The population was typical for contemporary STEMI: mean age 64 years, 74% male, 17% diabetic, and 52% hypertensive. Median time from symptom onset to angiography was similar between groups (145 vs. 150 minutes; p=0.814). Median time from prehospital UFH to angiography was 60 minutes. Radial access was used in 78% of cases, and PCI with stenting was performed in over 95%.
The primary efficacy endpoint occurred in 42.6% of the UFH pretreatment group versus 26.7% of controls (RR 1.59; 95% CI, 1.27-1.98; p<0.001); an absolute difference of 16 percentage points. TIMI 3 flow was present in 23.0% versus 13.7%, respectively. Critically, this benefit came without a safety tradeoff: BARC 3-5 bleeding occurred in 2.4% versus 2.0% (p=0.789). Findings were consistent in per-protocol and as-treated sensitivity analyses.
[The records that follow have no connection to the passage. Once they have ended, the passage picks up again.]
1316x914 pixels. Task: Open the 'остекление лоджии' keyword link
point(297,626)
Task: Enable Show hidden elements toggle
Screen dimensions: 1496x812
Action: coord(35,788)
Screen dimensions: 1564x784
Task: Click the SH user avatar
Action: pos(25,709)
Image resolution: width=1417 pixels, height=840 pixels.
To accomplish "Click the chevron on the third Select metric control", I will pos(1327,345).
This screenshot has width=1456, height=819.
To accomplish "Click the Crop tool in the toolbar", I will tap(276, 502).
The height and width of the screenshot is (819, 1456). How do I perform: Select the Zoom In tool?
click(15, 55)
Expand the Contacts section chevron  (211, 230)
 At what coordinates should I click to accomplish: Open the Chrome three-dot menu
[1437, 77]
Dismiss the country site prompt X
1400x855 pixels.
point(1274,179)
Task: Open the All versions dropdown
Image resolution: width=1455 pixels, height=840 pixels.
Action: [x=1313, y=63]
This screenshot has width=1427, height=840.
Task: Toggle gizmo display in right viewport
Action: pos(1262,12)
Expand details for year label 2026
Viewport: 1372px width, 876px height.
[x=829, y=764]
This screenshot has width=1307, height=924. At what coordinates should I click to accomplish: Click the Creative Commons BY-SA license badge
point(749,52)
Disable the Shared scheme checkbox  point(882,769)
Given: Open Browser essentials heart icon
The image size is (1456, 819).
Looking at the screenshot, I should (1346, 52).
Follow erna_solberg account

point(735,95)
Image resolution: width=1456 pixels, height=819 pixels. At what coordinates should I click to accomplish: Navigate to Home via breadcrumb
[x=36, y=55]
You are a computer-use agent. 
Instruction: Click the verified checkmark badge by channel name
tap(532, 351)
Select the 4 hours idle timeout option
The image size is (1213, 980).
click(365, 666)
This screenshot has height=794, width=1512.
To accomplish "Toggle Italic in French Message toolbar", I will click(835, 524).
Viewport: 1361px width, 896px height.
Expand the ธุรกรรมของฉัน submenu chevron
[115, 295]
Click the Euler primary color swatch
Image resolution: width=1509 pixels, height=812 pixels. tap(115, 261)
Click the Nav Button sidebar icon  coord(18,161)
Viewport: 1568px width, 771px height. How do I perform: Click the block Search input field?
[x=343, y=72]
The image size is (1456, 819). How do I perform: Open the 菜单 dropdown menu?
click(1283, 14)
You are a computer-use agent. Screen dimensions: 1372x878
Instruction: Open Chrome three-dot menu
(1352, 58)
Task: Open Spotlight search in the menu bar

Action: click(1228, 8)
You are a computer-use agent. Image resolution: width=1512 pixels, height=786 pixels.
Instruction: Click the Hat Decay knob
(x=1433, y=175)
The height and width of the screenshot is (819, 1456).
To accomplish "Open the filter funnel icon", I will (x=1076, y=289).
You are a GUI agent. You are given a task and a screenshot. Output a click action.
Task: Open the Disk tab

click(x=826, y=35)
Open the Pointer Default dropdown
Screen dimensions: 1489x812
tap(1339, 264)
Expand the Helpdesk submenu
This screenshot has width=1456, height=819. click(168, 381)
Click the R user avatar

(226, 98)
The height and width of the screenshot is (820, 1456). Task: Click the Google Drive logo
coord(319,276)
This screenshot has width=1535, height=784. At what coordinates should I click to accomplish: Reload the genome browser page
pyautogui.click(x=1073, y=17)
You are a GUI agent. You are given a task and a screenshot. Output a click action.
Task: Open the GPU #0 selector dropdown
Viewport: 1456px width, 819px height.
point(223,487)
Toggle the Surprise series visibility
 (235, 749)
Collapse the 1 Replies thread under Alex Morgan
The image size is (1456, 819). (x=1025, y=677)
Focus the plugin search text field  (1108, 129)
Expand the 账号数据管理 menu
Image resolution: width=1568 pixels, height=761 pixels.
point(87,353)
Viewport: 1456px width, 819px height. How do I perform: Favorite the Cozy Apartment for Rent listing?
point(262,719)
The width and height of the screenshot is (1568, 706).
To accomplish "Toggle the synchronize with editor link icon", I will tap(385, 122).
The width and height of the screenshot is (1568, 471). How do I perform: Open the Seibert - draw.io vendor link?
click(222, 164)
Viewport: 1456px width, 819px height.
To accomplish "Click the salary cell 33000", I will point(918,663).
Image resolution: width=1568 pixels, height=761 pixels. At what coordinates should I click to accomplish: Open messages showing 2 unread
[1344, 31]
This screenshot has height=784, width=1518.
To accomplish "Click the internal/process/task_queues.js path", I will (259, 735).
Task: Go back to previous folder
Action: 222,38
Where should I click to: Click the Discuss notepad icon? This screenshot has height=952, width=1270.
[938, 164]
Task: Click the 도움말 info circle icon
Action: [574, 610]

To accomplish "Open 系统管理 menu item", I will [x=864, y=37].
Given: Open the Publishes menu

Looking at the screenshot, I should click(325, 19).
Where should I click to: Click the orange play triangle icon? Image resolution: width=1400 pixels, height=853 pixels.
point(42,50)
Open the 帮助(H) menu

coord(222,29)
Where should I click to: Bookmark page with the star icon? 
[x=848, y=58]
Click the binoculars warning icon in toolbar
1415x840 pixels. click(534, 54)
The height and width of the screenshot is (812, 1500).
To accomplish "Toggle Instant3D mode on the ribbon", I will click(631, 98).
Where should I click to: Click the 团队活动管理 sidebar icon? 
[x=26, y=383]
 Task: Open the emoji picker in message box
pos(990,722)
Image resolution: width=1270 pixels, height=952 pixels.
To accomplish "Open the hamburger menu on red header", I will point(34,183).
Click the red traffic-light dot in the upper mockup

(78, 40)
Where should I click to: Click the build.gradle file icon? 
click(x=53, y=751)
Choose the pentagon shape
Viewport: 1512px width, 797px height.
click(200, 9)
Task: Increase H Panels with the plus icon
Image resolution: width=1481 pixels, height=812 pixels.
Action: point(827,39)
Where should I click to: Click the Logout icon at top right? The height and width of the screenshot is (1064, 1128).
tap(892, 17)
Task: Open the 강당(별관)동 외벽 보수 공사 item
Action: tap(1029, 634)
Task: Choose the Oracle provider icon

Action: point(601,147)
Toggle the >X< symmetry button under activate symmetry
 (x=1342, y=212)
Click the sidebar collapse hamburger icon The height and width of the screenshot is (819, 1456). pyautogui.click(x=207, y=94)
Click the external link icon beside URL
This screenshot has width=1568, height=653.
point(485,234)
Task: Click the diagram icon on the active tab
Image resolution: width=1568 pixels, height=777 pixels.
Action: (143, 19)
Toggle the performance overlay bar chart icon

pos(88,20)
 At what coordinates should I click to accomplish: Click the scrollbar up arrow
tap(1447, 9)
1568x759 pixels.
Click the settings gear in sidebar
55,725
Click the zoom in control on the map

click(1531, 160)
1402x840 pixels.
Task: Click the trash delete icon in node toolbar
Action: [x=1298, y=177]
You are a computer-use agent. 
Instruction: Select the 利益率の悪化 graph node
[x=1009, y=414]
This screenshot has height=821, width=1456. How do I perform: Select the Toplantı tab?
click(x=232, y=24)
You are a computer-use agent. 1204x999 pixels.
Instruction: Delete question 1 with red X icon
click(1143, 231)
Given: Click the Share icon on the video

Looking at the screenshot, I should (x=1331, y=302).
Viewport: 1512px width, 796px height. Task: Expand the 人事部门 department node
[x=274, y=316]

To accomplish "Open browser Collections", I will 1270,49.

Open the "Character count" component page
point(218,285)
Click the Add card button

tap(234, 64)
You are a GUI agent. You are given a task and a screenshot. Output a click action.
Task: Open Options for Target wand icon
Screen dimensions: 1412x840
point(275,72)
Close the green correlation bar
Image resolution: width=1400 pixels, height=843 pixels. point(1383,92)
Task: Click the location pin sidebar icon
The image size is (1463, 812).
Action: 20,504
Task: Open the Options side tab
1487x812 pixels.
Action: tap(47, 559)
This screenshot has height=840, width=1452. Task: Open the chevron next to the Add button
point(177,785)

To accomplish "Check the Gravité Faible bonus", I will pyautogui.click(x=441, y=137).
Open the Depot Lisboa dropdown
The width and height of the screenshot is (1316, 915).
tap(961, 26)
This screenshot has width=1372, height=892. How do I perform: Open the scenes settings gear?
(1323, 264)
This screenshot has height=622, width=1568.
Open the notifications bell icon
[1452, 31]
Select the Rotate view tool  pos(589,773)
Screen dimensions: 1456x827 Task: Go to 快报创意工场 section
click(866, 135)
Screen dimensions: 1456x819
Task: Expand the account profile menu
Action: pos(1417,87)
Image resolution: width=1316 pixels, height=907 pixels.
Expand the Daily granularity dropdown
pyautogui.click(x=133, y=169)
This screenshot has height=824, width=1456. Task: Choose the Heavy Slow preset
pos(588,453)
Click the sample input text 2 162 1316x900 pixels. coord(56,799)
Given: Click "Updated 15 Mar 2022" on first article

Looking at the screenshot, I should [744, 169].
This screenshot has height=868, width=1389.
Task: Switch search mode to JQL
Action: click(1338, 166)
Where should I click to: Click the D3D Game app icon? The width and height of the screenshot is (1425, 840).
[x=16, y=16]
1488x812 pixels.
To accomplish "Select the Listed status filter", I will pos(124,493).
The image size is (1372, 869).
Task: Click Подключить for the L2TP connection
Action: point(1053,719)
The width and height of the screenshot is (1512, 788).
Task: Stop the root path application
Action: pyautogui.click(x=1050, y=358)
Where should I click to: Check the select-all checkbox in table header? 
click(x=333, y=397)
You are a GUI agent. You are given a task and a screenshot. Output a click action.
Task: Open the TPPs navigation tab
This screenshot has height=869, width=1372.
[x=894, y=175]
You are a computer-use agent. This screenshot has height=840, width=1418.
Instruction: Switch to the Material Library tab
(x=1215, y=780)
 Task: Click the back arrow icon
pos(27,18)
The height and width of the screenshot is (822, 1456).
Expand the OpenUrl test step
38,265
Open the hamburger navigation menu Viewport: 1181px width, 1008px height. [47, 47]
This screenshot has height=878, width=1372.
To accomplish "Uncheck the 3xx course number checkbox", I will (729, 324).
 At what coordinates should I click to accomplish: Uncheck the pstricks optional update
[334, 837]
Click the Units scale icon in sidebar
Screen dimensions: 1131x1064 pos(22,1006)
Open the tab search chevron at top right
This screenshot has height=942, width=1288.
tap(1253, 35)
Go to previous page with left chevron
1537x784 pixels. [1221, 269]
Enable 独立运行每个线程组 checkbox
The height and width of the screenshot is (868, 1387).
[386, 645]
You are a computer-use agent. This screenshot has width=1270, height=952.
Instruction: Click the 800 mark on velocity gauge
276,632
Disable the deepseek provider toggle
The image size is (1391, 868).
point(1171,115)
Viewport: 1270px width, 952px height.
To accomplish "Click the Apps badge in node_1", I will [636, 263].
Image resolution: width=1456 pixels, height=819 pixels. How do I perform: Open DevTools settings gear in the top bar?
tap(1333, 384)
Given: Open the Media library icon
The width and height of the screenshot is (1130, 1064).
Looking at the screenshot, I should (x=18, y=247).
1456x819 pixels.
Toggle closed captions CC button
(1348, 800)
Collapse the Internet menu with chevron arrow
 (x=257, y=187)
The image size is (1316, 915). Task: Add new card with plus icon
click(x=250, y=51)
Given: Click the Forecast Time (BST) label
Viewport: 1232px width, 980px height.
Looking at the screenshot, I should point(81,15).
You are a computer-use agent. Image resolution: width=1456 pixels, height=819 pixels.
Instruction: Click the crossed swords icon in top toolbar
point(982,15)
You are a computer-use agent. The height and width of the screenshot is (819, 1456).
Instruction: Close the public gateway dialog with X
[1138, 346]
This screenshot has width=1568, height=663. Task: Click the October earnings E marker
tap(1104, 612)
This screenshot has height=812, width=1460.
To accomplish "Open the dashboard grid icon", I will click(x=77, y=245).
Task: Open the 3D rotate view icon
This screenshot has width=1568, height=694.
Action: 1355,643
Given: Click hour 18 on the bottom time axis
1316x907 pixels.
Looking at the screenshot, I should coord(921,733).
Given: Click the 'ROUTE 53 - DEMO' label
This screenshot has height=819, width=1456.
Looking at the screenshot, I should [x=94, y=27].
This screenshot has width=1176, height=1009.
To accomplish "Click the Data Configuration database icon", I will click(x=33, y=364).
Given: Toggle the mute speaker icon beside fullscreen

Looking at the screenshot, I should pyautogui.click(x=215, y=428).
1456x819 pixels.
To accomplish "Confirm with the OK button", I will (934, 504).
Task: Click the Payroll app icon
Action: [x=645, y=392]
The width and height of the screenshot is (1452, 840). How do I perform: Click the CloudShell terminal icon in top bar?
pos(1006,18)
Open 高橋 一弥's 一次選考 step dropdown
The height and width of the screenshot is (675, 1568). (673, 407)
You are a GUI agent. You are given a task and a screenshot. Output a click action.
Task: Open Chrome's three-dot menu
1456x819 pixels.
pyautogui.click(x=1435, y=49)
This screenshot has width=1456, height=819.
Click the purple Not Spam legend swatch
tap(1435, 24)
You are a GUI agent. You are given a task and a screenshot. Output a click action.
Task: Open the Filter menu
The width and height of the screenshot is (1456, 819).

Secondary endpoints supported potential downstream benefits of improved early patency. ST-segment resolution was better with pretreatment (65% vs. 59%; p=0.047), and 24-hour troponin was significantly lower (30,357 vs. 41,795 ng/L; p=0.036), suggesting reduced myocardial injury. Final TIMI 3 flow post-PCI was similar in both groups (81% vs. 81%). The study was not powered for clinical endpoints; 30-day mortality (2.4% vs. 2.5%) and 1-year mortality (4.1% vs. 2.8%) did not differ significantly.
These findings align with the recent HELP-PCI trial from China, which also showed improved patency with early heparin, though with smaller absolute benefit (32% vs. 28% for TIMI 2-3 flow). The larger effect in UFH-STEMI may reflect shorter symptom-to-contact times in the Slovenian cohort (70 vs. 161 minutes), catching thrombus at a less organized, more heparin-sensitive stage. Patency rates matched those achieved with bivalirudin or abciximab pretreatment, but without the excess bleeding associated with those agents.
Limitations include single-center design within a mature STEMI network, exclusion of high-risk patients, and insufficient power for clinical endpoints. Prespecified subgroup analyses showed consistent treatment effects across sex, age, culprit artery, and access site, with no significant interactions.
Dr. Misa Fister, the study’s lead investigator, stated: “We found a 16% absolute difference in the patency of infarct-related arteries. The primary safety endpoint was bleeding and there was no significant difference between the groups. UFH pretreatment at first medical contact is easy, safe, and cheap.”